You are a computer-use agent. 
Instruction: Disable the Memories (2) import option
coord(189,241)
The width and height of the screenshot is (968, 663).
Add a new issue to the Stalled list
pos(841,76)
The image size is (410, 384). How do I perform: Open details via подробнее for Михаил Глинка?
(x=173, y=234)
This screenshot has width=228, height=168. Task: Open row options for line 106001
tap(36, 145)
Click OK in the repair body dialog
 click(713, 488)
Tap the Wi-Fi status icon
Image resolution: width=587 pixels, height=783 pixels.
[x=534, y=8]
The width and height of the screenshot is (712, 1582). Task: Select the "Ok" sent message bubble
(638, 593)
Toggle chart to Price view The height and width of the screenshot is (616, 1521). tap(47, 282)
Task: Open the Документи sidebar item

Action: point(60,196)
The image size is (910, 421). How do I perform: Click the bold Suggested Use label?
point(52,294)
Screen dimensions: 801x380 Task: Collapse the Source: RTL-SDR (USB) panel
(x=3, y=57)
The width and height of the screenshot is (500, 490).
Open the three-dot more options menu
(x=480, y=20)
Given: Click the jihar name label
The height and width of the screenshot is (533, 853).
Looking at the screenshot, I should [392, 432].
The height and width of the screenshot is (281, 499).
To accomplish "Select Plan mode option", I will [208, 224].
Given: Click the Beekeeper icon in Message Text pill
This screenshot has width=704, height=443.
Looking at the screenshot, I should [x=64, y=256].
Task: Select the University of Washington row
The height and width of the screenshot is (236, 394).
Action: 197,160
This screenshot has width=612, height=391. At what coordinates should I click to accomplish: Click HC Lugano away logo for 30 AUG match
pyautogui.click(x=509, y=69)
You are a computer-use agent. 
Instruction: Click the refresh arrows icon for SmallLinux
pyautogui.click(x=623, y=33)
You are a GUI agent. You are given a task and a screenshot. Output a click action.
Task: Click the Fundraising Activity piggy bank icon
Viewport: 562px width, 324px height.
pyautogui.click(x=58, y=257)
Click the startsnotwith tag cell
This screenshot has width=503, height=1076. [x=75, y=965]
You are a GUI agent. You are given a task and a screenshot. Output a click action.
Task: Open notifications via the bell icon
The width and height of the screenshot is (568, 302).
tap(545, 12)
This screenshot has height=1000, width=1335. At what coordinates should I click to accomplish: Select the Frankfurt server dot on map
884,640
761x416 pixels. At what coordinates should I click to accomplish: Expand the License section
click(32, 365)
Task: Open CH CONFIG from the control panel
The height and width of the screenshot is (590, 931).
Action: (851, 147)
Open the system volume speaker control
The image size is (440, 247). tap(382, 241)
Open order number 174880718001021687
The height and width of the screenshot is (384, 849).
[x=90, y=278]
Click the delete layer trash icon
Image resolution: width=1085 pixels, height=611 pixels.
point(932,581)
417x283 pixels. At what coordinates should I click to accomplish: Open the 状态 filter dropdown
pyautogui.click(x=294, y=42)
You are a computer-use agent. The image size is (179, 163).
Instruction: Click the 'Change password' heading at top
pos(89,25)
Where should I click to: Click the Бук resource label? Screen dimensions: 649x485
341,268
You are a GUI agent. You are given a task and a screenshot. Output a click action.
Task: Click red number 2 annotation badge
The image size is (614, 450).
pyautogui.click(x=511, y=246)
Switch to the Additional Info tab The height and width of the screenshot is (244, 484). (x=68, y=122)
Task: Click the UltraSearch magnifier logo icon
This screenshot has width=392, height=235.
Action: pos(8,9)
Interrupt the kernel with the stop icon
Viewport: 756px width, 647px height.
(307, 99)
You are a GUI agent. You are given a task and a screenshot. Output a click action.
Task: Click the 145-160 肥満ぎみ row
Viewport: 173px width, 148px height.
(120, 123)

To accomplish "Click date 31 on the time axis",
************
Exercise => Count the lines of the records that contain the string "pixels", matching case exactly, and reply with only that number.

Answer => 4